Notable among them are:
- Association Française de Scouts et Guides Catholiques (Traditionalist Catholic)
- Scouts de Doran (Split-off of the former, Catholic), working towards national recognition
- Scouts et Guides Godefroy de Bouillon (Traditionalist Catholic, with connections to the Society of St. Pius X)
- Ecuyers Saint-Michel (Fencing Scouts)
- Fédération du Scoutisme Evangélique Français (Protestant).
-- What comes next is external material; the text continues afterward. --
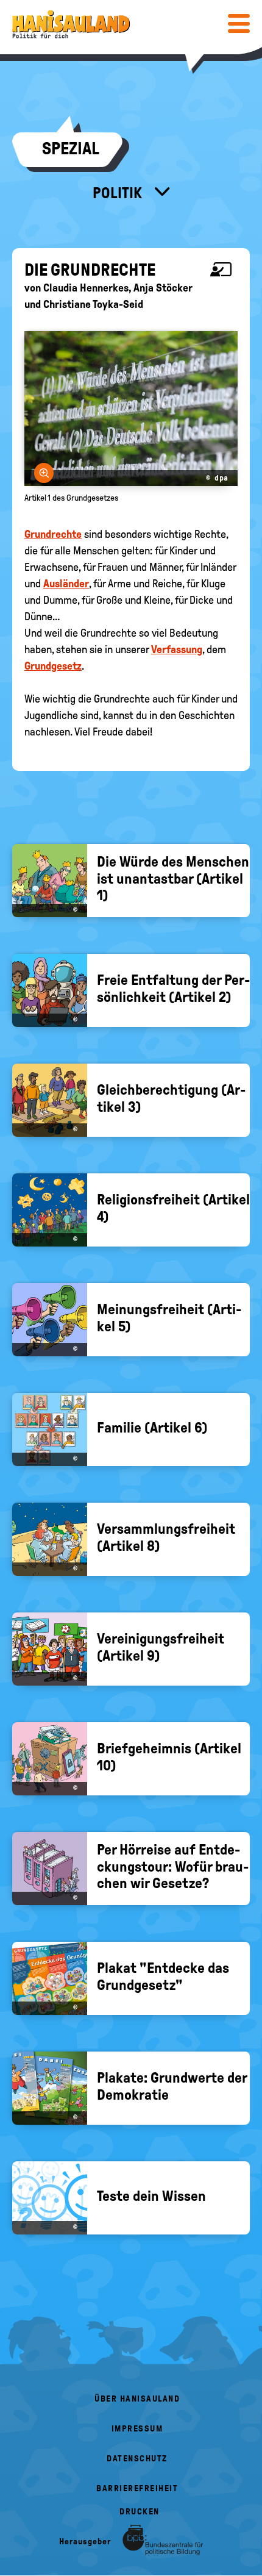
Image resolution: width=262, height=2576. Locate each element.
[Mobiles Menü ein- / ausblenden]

Affiliated are a number of smaller associations.

==Old Scouts==
The Fédération des Associations d'Anciens du Scoutisme (FAAS) is the national member of the International Scout and Guide Fellowship.

The Members of the federation are:
- Les Amitiés de France Anciens Scouts et Guides (ADF)
- Association des Anciens Éclaireurs et Éclaireuses (A.A.E.E.)
- A3-Association des Anciens et Amis des Éclaireurs et Éclaireuses Israélites de France
- Les Tisons, Anciens des Éclaireurs et Éclaireuses Unionistes
- Réseau des Parents et Amis des Guides et Scouts de France

==International Scouting units in France==
- Boy Scouts of America, served by the Transatlantic Council in Paris
- Girl Scouts of the USA, served by USAGSO headquarters
- The Scout Association, served by British Scouting Overseas, operates five groups in France.
- Girlguiding UK, served by British Guides in Foreign Countries
- Armenian Scouting, served by Homenetmen
- Greek Scouting in Paris
- Külföldi Magyar Cserkészszövetség operates one troop in Paris
- Polish Scouting and Guiding, served by ZHP pgK (ZHP aboard)
- Russian Scouting, served by National Organization of Russian Scouts (NORS) and Organization of Russian Young Pathfinders

==History==
At the end of 1937, France sent Scoutmaster Raymond Schlemmer to the Cambodian, Laotian and Vietnamese areas of Indochina to oversee the setting up of the Fédération Indochinoise des Associations du Scoutisme (FIAS, Indochinese Federation of Scouting Associations) in all three regions.

== See also ==

- Bleimor (Scouting)
- Scouting in displaced persons camps

==Notes==
The French language knows two words both for Boy Scout and Girl Guide/Girl Scout. Boy Scout is translated as scout in Catholic and Muslim associations, and as éclaireur in Protestant, Jewish and interreligious associations. Girl Guide/Girl Scout is translated as guide in the Catholic associations, and as éclaireuse in Protestant, Jewish and interreligious associations.